Set of tasks:
a – In the news article about the California hospital bond bill, what vote did the Senate Health Committee give to approve the bill?
b – Transcribe the news article about the California hospital bond bill between "Kuehl's SB 1221" and "charity care policy.", inclusive.
c – List every criterion that the news article about the California hospital bond bill names for deciding whether a hospital provides significant community service.

Excerpt:
--*--
Bill Designed to Aid California Health Conduit Clears First Policy Panel

SAN FRANCISCO - A bill intended to level the playing field between the California Health Facilities Financing Authority and other conduit issuers of hospital bonds has cleared its first policy committee.

The bill is sponsored by Senate Health Committee chairwoman Sheila Kuehl, D-Santa Monica, at the request of state Treasurer Bill Lockyer, who chairs the CHFFA board.

At issue is the "pass-on" requirement established in CHFFA's 1979 enabling legislation, requiring savings achieved through the use of tax-exempt bonds to be passed on to consumers.

Members of the CHFFA board have debated what that means, a question that came to head in 2006 when Sacramento-based nonprofit hospital chain Sutter Health applied to issue $958 million in revenue bonds.

The action was delayed for months while the board wrangled, finally settling on an agreement to require Sutter to donate $8.5 million to small and rural health care facilities.

After that, new-money bond applications to CHFFA all but dried up as would-be borrowers shifted their activity to conduit issuers set up as joint powers authorities, which are established under a different legal structure with no mention of pass-on requirements.

In the 11 months after the Sutter transaction, the formerly $1 billion-a-year CHFFA only issued $27 million in new bonds, according to a report CHFFA commissioned from Sjoberg Evashenk Consulting.

The authority's business will pick up this year, but only as a side effect of the credit crunch: CHFFA has authorized six major borrowers to refinance more than $4.6 billion in outstanding variable-rate securities that became impaired by the crunch.

The consulting firm interviewed hospitals, health care associations, underwriters, bond counsel, and other stakeholders as part of their study. "Through those interviews, it was made clear that hospitals and other health care providers will not return to CHFFA for tax-exempt bond financing unless CHFFA clearly defines the pass-through provision," according to an analysis prepared by Senate Health Committee staff.

Kuehl's SB 1221 is intended to remedy that by creating equal "community service" requirements for any conduit financing of a nonprofit hospital project. The Senate Health Committee approved the bill by a vote of 6 to 2 Wednesday, sending it on to the Appropriations Committee.

According to the staff report, the bill would establish several criteria to determine if a hospital is providing significant community service, such as: maintaining a policy of treating all patients without regard to ability to pay; serving beneficiaries of Medi-Cal, the state's version of the Medicaid program for low-income people; and maintaining a charity care policy.

Lockyer submitted a letter supporting the measure and advocating doing away with the pass-on savings language.

"The treasurer contends that the vague and discretionary intent language currently in statute, unique to CHFFA, raises expectations on the part of consumers and advocates who harbor an unwarranted hope that health care costs can, and should, be controlled by conduit issuers, who otherwise have no statutory or regulatory role to develop or apply policy in this area," according to the committee staff report. "Conversely, the language unnecessarily repels potential borrowers from doing business with the only state-run conduit [health care] issuer of tax-exempt status."
--*--
Data extract:
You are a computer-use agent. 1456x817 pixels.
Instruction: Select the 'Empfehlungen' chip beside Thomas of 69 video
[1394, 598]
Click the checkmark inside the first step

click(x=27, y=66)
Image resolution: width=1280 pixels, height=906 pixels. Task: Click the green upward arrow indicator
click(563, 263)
--*--
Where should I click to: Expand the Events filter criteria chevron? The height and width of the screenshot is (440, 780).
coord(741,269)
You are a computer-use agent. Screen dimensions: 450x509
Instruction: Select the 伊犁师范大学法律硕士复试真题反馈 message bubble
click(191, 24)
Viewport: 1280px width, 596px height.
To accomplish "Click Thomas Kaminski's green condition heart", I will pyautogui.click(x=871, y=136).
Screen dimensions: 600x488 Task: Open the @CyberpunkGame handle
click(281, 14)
--*--
Response list:
a – 6 to 2

b –
Kuehl's SB 1221 is intended to remedy that by creating equal "community service" requirements for any conduit financing of a nonprofit hospital project. The Senate Health Committee approved the bill by a vote of 6 to 2 Wednesday, sending it on to the Appropriations Committee.

According to the staff report, the bill would establish several criteria to determine if a hospital is providing significant community service, such as: maintaining a policy of treating all patients without regard to ability to pay; serving beneficiaries of Medi-Cal, the state's version of the Medicaid program for low-income people; and maintaining a charity care policy.

c –
- Maintaining a policy of treating all patients without regard to ability to pay
- Serving beneficiaries of Medi-Cal
- Maintaining a charity care policy